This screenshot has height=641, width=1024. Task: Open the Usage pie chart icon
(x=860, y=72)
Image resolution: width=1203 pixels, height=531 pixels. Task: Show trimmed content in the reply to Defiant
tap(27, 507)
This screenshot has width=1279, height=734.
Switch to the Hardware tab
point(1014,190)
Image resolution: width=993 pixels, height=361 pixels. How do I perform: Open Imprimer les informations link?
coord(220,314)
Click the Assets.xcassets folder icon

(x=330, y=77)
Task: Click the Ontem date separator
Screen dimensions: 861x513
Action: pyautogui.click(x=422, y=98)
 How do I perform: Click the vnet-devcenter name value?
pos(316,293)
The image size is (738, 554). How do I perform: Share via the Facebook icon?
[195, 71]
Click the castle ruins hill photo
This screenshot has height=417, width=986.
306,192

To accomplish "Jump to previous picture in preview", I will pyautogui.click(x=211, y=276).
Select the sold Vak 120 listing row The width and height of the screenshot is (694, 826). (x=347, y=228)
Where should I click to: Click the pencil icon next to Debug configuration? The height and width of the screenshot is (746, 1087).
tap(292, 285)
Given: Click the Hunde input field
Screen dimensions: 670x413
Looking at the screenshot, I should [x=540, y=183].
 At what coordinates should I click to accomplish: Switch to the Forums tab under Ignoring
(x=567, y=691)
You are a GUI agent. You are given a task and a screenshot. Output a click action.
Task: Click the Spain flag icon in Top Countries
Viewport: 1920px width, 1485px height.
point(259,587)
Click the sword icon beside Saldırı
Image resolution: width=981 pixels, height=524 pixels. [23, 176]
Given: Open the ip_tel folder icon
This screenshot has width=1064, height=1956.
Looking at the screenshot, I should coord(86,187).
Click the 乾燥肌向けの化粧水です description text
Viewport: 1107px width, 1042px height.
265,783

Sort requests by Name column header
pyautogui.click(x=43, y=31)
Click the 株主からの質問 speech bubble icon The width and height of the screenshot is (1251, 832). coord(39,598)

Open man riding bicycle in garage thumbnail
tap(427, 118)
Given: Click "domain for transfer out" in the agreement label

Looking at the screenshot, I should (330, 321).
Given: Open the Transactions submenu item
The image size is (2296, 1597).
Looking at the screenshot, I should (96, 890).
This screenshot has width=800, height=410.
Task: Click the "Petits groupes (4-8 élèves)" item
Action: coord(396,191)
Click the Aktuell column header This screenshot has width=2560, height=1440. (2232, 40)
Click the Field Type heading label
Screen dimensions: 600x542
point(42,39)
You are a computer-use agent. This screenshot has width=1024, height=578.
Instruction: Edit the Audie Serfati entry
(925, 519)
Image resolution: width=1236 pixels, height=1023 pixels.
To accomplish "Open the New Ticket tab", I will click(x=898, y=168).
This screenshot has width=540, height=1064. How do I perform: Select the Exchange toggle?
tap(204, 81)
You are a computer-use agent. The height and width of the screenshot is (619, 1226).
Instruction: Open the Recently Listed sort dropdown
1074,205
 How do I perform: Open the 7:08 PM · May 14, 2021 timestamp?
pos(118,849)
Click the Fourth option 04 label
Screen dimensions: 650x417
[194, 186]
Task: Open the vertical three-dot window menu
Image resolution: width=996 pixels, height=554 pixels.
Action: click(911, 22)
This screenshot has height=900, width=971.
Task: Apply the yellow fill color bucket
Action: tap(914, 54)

·····

*Objective*. Reproduce the listing verbatim from its first line through the line containing "(x=567, y=691)", including both ends.

*Output below*.
This screenshot has height=641, width=1024. Task: Open the Usage pie chart icon
(x=860, y=72)
Image resolution: width=1203 pixels, height=531 pixels. Task: Show trimmed content in the reply to Defiant
tap(27, 507)
This screenshot has width=1279, height=734.
Switch to the Hardware tab
point(1014,190)
Image resolution: width=993 pixels, height=361 pixels. How do I perform: Open Imprimer les informations link?
coord(220,314)
Click the Assets.xcassets folder icon

(x=330, y=77)
Task: Click the Ontem date separator
Screen dimensions: 861x513
Action: pyautogui.click(x=422, y=98)
 How do I perform: Click the vnet-devcenter name value?
pos(316,293)
The image size is (738, 554). How do I perform: Share via the Facebook icon?
[195, 71]
Click the castle ruins hill photo
This screenshot has height=417, width=986.
306,192

To accomplish "Jump to previous picture in preview", I will pyautogui.click(x=211, y=276).
Select the sold Vak 120 listing row The width and height of the screenshot is (694, 826). (x=347, y=228)
Where should I click to: Click the pencil icon next to Debug configuration? The height and width of the screenshot is (746, 1087).
tap(292, 285)
Given: Click the Hunde input field
Screen dimensions: 670x413
Looking at the screenshot, I should [x=540, y=183].
 At what coordinates should I click to accomplish: Switch to the Forums tab under Ignoring
(x=567, y=691)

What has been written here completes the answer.